Bais Din Facts & Procedure

The Vaad’s Bais Din (Court of Jewish Law) has an established reputation for fairness and integrity. Operating solely for the benefit of the community, the Bais Din provides an affordable venue for Dinei Torah (legal adjudication) that is accessible to all. The Bais Din ensures the highest level of accuracy and sensitivity in it’s Gittin and Piskei Din (decisions of the court).

Opening a Case

A case is initiated when the plaintiff (Toveah) brings a grievance before the Vaad and requests that the defendant (Nitvah) be summoned to the Bais Din for a Din Torah. Other than a brief description of the claim, the Bais Din will not listen to any details of the case nor will it hear testimony or review evidence to support either side until a formal session of the Bais Din is convened. To maintain the utmost degree of impartiality, the Bais Din may not hear one side of a dispute unless the opposing side is present. A judge who has preconceived opinions or any other prejudice must recluse himself from the case.

The Summons – (Hazmonah)

A summons to appear before Bais Din is sent to the defendant. A Jew is obliged to respond to the Bais Din’s summons and appear before the court. If the defendant does not respond, the Bais Din will send the summons twice more before issuing a Siruv.

Siruv

A Siruv is a judgment of contempt. One who ignores a summons or refuses to appear before Bais Din may be found in contempt of Bais Din. Such a person is placed under a ban of excommunication. He must conduct himself as though in mourning until the ban is lifted. He is shunned by the community until he corrects the situation. In the case of a contemptuous defendant, the Bais Din may grant permission for the plaintiff to pursue his case in the secular courts.

The Din Torah Proceeding

When the defendant responds to a summons, the administrator of the Vaad will work to set a hearing time and date that is mutually convenient. Typically, a Bais Din session lasts approximately two hours. A complex case may require multiple sessions. Both parties will be asked to sign a binding arbitration agreement (Shtar Berurim). The agreement ensures that the Bais Din decision is upheld by all. A legally binding document, it makes the ruling of the Bais Din enforceable in civil court. After the binding arbitration agreement is completed, the plaintiff presents his case in the presence of the defendant who is then given the opportunity to defend himself.
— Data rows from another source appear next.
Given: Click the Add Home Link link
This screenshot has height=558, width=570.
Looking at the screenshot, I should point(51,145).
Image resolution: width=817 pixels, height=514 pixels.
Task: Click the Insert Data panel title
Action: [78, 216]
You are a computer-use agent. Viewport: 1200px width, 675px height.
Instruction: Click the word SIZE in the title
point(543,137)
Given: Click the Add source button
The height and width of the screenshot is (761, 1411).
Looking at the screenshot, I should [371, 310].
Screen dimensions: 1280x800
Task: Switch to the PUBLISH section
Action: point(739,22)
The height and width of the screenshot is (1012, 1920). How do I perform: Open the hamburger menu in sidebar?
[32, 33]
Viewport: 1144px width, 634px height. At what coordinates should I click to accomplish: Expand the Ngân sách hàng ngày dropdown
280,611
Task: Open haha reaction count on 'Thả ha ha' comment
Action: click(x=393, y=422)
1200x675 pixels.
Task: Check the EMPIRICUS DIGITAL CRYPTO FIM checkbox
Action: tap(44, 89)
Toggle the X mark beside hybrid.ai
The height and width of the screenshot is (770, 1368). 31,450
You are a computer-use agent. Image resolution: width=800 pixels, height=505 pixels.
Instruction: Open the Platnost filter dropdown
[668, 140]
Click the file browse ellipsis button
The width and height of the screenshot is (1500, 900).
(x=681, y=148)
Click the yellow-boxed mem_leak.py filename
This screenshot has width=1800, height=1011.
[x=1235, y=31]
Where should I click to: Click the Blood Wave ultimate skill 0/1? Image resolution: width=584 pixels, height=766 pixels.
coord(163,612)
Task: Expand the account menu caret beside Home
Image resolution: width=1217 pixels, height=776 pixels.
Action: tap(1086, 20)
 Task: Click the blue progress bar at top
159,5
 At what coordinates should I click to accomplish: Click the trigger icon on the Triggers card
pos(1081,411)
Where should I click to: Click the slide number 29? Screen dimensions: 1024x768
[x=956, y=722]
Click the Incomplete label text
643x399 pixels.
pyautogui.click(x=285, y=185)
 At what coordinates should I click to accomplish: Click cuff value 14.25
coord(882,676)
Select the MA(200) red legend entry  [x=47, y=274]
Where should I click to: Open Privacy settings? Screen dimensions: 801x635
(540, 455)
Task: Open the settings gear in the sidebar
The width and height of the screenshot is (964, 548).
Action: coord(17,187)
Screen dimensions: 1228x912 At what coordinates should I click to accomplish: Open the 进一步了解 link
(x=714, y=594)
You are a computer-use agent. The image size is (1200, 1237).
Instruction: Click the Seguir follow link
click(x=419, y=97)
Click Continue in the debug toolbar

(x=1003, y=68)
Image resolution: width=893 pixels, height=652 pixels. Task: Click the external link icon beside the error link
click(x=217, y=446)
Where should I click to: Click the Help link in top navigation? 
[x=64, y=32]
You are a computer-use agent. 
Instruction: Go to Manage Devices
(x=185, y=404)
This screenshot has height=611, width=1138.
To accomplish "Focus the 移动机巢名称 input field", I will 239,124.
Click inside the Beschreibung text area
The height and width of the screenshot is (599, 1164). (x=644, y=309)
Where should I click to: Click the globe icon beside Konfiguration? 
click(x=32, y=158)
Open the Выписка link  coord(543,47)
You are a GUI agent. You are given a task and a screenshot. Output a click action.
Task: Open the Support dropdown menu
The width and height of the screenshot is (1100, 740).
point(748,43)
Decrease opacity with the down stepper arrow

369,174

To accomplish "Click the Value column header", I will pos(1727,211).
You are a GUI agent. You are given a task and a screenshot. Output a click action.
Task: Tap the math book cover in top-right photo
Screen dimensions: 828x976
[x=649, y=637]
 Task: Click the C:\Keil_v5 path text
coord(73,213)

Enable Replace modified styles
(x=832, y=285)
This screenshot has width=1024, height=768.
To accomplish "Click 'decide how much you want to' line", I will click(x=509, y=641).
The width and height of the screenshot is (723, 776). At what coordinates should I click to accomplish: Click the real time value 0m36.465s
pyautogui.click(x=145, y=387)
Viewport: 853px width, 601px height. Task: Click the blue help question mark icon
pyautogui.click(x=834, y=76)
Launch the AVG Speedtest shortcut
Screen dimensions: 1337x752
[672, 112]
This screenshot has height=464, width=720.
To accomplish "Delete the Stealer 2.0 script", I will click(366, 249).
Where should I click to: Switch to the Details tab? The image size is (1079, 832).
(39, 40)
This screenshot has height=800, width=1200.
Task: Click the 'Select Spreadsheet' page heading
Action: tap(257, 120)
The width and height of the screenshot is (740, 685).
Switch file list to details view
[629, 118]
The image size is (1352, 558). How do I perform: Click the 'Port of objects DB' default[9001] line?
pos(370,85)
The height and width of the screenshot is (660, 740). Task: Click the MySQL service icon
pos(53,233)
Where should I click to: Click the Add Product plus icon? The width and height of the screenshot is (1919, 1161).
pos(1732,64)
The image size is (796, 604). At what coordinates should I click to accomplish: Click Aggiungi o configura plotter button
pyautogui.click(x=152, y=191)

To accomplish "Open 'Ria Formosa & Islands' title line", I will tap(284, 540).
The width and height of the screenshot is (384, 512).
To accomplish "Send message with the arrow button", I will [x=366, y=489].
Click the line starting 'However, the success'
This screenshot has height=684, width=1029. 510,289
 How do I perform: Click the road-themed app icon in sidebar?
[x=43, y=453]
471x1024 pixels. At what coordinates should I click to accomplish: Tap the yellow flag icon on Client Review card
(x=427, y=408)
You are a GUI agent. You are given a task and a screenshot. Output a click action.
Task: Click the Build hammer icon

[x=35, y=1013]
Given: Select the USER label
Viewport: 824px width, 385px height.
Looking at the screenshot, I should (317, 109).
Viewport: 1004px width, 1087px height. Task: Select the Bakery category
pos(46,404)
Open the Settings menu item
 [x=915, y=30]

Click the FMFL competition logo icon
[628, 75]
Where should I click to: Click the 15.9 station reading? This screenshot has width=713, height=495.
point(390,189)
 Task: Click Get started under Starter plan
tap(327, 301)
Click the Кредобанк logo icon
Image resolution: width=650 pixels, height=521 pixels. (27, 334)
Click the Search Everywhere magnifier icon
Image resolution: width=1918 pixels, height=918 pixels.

Each side is given ample time to present documents and testimonies in support of their respective positions. After questioning both sides, the Bais Din will issue its decision in keeping with the guidelines set forth in Shulchan Orech. Often, the Bais Din members will postpone their decision for several days so that they may discuss the case among themselves and properly weigh the merits of each side’s argument.